Reproduce verbatim the line in which "Zoom out on the map" occurs, together with each line that follows it to the end of the listing, and nothing more.
§ §
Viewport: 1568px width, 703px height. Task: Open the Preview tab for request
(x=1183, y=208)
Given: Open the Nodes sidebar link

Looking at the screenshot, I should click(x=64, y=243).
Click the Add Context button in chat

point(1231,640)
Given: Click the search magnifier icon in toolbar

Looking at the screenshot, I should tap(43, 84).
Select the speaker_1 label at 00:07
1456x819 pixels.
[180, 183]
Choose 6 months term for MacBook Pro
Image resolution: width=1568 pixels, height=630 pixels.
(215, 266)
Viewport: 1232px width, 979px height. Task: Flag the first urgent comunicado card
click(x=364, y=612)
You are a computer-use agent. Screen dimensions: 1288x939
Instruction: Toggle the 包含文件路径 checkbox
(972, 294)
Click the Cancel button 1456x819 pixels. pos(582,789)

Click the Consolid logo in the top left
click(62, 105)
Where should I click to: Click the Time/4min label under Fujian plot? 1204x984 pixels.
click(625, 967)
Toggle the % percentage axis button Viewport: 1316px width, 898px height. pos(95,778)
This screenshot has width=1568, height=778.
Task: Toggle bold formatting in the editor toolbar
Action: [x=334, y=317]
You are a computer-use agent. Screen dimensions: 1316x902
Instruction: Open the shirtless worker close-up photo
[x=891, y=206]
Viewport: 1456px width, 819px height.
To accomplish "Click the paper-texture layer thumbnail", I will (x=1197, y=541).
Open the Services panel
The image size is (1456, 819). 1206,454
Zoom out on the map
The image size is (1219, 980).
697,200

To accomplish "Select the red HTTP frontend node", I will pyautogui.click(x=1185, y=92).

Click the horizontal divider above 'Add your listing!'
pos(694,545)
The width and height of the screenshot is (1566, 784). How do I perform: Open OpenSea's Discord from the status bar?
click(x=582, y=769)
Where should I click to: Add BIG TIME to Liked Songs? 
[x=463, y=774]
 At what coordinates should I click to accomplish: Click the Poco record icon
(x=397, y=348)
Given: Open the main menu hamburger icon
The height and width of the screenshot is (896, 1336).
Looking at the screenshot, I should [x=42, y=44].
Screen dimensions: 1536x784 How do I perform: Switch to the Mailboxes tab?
§ §
Solution for this problem
Zoom out on the map
The image size is (1219, 980).
697,200

To accomplish "Select the red HTTP frontend node", I will pyautogui.click(x=1185, y=92).

Click the horizontal divider above 'Add your listing!'
pos(694,545)
The width and height of the screenshot is (1566, 784). How do I perform: Open OpenSea's Discord from the status bar?
click(x=582, y=769)
Where should I click to: Add BIG TIME to Liked Songs? 
[x=463, y=774]
 At what coordinates should I click to accomplish: Click the Poco record icon
(x=397, y=348)
Given: Open the main menu hamburger icon
The height and width of the screenshot is (896, 1336).
Looking at the screenshot, I should [x=42, y=44].
Screen dimensions: 1536x784 How do I perform: Switch to the Mailboxes tab?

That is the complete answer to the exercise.